■ WORK REQUEST: If a line in the entries contains the string "computer", include that line in your answer.
Top of GIVEN RECORDS
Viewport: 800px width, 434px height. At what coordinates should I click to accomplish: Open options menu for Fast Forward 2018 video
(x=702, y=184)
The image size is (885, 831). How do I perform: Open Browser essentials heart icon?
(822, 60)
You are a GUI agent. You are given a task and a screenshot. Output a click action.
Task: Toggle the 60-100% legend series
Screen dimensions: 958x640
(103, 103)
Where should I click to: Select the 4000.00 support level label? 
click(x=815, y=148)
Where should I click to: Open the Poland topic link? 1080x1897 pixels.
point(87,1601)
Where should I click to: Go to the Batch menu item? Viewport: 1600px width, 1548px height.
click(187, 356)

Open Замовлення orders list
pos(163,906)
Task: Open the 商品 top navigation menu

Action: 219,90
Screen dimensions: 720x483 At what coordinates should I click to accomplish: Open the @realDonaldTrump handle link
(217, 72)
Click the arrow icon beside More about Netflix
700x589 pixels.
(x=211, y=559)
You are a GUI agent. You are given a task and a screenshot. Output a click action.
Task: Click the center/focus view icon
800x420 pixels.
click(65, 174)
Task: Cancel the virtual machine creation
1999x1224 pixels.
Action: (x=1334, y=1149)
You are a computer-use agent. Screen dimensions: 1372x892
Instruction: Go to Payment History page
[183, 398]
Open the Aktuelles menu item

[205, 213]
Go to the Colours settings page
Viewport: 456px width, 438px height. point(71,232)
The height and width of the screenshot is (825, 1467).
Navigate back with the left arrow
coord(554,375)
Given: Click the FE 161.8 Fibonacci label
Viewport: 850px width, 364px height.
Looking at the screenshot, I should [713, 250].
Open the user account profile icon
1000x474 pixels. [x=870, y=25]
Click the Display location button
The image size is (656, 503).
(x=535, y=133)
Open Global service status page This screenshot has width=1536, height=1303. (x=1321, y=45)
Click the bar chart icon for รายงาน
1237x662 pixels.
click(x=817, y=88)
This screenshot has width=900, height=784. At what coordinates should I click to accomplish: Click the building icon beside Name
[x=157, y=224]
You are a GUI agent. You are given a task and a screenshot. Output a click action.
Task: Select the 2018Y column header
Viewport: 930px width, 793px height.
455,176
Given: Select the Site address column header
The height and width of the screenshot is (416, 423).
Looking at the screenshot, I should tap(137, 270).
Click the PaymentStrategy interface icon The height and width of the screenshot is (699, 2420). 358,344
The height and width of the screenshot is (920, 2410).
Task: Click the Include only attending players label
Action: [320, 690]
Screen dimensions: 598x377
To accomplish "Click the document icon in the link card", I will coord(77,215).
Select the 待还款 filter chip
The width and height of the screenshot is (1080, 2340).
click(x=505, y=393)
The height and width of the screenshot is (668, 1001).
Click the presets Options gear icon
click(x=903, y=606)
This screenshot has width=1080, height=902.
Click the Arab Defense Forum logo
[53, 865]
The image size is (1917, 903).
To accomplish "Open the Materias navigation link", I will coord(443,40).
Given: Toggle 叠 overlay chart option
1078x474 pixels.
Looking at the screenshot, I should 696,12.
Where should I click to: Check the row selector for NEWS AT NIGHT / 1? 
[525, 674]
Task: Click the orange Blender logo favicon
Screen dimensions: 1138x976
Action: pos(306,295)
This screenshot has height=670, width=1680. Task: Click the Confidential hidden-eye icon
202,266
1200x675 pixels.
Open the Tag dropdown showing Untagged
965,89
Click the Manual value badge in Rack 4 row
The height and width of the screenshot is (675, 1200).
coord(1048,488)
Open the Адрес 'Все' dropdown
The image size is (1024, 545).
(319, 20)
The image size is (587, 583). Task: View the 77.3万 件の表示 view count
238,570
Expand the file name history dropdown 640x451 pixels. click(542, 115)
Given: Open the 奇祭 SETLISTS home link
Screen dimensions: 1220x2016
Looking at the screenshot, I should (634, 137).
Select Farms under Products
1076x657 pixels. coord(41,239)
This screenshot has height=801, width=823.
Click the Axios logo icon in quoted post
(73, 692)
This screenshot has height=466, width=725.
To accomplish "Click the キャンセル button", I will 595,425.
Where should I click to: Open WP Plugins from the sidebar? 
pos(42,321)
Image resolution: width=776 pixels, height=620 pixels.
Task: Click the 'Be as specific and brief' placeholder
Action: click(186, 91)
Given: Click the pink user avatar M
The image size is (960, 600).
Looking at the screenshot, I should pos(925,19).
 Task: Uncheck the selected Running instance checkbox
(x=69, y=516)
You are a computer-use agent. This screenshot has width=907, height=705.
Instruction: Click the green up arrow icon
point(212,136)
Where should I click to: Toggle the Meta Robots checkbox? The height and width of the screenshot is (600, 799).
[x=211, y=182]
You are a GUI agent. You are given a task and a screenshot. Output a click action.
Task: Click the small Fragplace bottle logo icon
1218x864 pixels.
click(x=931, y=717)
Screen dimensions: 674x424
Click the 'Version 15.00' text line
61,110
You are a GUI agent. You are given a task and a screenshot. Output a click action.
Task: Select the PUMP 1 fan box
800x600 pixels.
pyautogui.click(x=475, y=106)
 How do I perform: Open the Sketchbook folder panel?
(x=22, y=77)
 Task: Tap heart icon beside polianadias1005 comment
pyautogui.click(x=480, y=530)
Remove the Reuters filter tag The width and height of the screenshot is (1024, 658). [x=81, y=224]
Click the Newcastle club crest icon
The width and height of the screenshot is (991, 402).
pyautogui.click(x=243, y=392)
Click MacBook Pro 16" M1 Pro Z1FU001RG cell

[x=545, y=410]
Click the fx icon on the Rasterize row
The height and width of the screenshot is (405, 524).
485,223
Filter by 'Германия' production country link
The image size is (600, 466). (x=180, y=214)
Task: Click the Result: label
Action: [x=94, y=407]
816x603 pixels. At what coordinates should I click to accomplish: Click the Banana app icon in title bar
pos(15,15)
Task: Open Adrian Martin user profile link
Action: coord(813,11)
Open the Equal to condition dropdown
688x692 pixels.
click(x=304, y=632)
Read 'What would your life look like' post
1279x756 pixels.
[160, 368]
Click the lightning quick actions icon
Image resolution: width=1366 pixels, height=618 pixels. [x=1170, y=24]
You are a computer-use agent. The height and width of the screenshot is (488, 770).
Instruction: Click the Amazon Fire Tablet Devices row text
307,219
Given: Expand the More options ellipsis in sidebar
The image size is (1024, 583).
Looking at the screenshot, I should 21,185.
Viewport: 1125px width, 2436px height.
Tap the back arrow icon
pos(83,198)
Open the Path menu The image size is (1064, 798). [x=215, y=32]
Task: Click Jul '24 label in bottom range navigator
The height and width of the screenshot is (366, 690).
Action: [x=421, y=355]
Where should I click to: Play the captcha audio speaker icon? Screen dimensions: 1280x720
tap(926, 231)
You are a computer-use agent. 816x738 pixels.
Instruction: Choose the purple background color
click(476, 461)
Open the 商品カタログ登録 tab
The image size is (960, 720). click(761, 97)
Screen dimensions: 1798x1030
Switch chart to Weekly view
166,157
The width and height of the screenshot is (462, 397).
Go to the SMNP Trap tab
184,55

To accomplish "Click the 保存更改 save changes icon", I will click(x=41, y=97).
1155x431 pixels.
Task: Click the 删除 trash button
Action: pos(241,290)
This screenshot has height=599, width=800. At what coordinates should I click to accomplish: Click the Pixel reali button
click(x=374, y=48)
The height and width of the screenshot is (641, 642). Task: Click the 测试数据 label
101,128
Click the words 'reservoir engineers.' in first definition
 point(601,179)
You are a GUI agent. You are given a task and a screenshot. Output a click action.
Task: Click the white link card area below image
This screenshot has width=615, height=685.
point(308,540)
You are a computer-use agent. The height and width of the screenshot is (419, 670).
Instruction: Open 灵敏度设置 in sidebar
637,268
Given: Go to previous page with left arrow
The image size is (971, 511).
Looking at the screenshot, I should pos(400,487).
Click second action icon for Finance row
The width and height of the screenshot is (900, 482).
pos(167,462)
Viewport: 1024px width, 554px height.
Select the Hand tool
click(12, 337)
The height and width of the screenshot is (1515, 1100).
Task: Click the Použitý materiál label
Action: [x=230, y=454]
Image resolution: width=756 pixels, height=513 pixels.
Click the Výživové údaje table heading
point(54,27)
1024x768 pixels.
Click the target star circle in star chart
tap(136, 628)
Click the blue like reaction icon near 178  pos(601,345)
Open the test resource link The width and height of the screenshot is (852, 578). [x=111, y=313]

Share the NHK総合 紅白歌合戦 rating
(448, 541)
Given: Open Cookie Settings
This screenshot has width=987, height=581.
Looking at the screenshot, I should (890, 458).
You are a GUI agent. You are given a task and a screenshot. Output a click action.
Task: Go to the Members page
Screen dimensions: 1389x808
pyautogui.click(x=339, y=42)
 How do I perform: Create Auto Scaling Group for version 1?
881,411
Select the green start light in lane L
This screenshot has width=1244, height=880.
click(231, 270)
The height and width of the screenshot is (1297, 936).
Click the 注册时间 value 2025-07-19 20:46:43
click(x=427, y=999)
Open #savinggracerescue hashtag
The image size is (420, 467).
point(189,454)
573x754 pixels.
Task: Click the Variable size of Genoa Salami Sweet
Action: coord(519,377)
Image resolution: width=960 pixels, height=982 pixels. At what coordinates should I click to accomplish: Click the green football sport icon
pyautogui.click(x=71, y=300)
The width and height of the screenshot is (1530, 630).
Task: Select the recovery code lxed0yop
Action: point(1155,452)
Bottom of GIVEN RECORDS
■ EXPECTED ANSWER:
You are a computer-use agent. Screen dimensions: 1372x892
You are a computer-use agent. This screenshot has width=907, height=705.
You are a computer-use agent. The height and width of the screenshot is (488, 770).
You are a computer-use agent. 816x738 pixels.
You are a computer-use agent. The height and width of the screenshot is (419, 670).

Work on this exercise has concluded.